Stone Payments reportou em seu balanço trimestral crescimento robusto em soluções de PIX para clientes institucionais, com volume de transações ao redor de R$ 15 bilhões no primeiro trimestre de 2026. O crescimento representa aumento de aproximadamente 45% a 50% em relação ao mesmo período do ano anterior.

A empresa destaca que PIX institucional tornou-se segunda maior fonte de receita, atrás apenas de maquinetas de cartão de crédito. Analistas veem neste movimento validação de tese de que PIX evoluiu de ferramenta de varejo para infraestrutura crítica de pagamentos B2B.

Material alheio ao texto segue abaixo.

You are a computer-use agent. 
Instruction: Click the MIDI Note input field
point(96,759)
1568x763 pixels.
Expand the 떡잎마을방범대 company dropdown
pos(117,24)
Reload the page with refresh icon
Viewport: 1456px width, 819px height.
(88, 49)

Stone reporta que principais clientes são pequenas e médias empresas que utilizam PIX para receber de fornecedores e fazer pagamentos de folha. Margem em PIX institucional é inferior à de cartão, mas volume crescente compensa redução de spread.

Para o mercado, o resultado reforça importância de Stone como intermediária de pagamentos em contexto de transição de modelo de crédito para modelo de fluxos. Investidores monitoram se empresa conseguirá manter market share frente a competidores como Mercado Pago e Nubank.

Risco de compressão de margens permanece elevado, dado que Banco Central continua sinalizando redução de taxas de PIX para incentivar adoção. Stone deve compensar com volume e diversificação de serviços agregados.

Próximas divulgações devem esclarecer impacto de possíveis reduções regulatórias de taxas na receita de PIX. Mercado aguarda também detalhes sobre expansão internacional de Stone, que já opera em Colômbia e México.